Struct hwlocality::cpu::cache::CpuCacheStats

source ·

pub struct CpuCacheStats { /* private fields */ }

Expand description

CPU cache statistics

These statistics can be used to perform simple cache locality optimizations when your performance requirements do not call for full locality-aware scheduling with manual task and memory pinning.

Implementations§

source §

impl CpuCacheStats

source

pub fn new(topology: &Topology) -> Option<Self>

Compute CPU cache statistics, if cache sizes are known

Returns None if cache size information is unavailable for at least some of the CPU caches on the system.

source

pub fn smallest_data_cache_sizes(&self) -> &[u64]

Smallest CPU data cache capacity at each cache level

This tells you how many cache levels there are in the deepest cache hierarchy on this system, and what is the minimal cache capacity at each level.

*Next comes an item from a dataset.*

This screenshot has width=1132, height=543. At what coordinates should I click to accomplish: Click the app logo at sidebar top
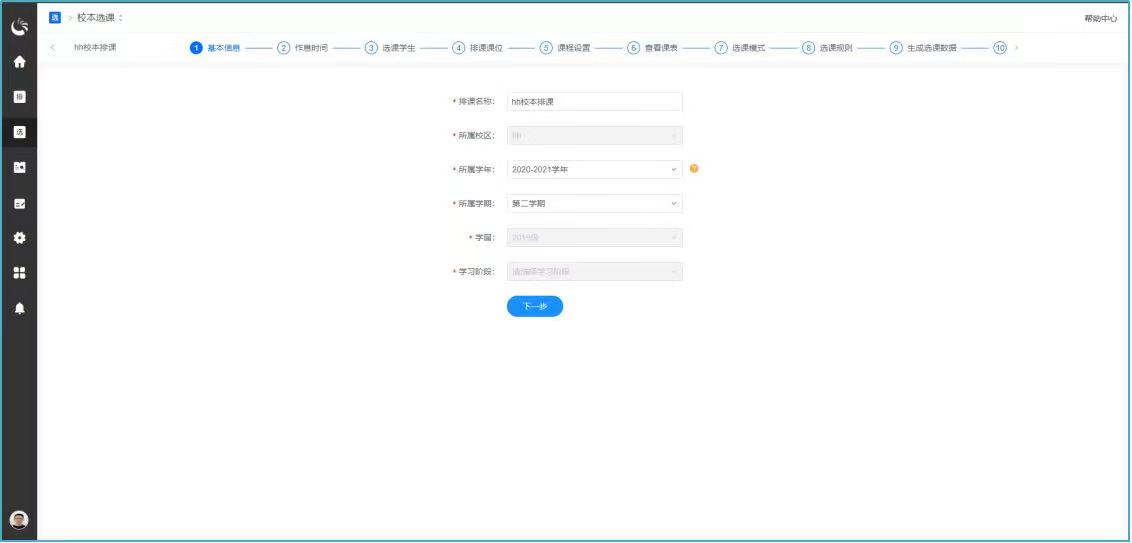pyautogui.click(x=19, y=27)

You should tune sequential algorithms such that they fit this effective cache hierarchy (first layer of loop blocking has a working set that can stay in the first reported cache capacity, second layer of loop blocking has a working set that can fit in the second reported capacity, etc.)

source

pub fn smallest_data_cache_sizes_per_thread(&self) -> &[u64]

Smallest CPU data cache capacity at each cache level, per thread

This tells you how many cache levels there are in the deepest cache hierarchy on this system, and what is the minimal cache capacity per thread sharing a cache at each level.

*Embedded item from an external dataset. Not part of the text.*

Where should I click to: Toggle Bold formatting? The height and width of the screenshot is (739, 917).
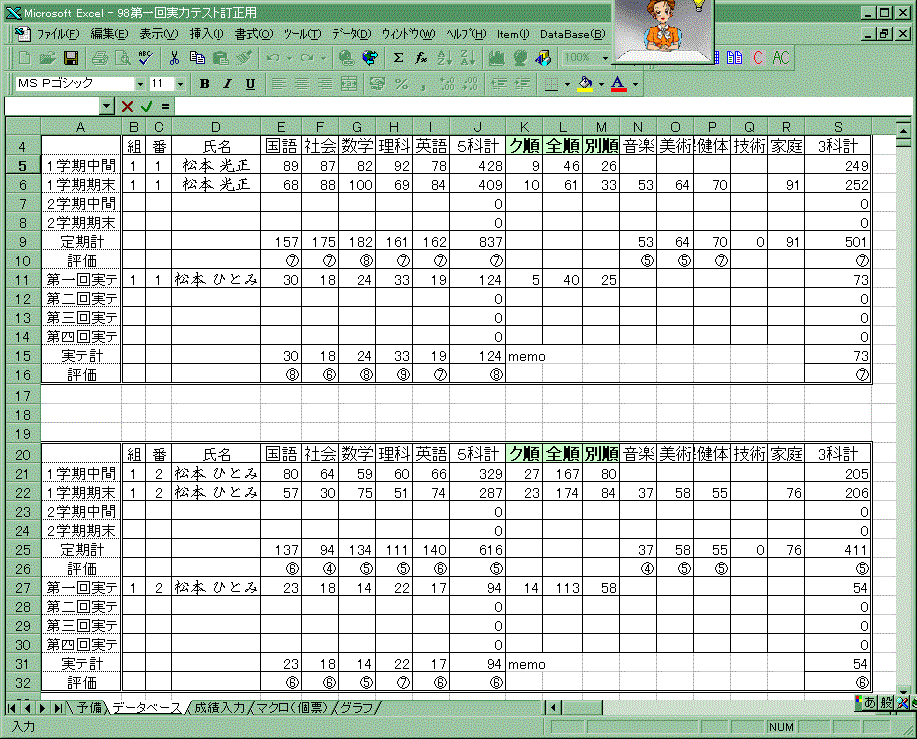pyautogui.click(x=205, y=84)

In parallel algorithms where all CPU threads are potentially used, and threads effectively share no common data, you should tune the private working set of each thread such that it fits this effective cache hierarchy (first layer of loop blocking has a working set that can stay in the first reported cache capacity, second layer of loop blocking has a working set that can fit in the second reported capacity, etc.).

source

pub fn total_data_cache_sizes(&self) -> &[u64]

Total CPU data cache capacity at each cache level

This tells you how many cache levels there are in the deepest cache hierarchy on this system, and what is the total cache capacity at each level.

You should tune parallel algorithms such that the total working set (summed across all threads without double-counting shared resources) fits in the reported aggregated cache capacities.

Beware that this is only a minimal requirement for cache locality, and programs honoring this criterion might still not achieve good cache performance due to CPU core heterogeneity or Non-Uniform Cache Access (NUCA) effects. To correctly handle these, you need to move to a fully locality-aware design with threads pinned to CPU cores and tree-like synchronization following the shape of the topology tree.

That being said, you may manage to reduce NUCA effects at the cost of using a smaller fraction of your CPU cache capacity by making your parallel algorithm collectively fit into the smallest last-level cache.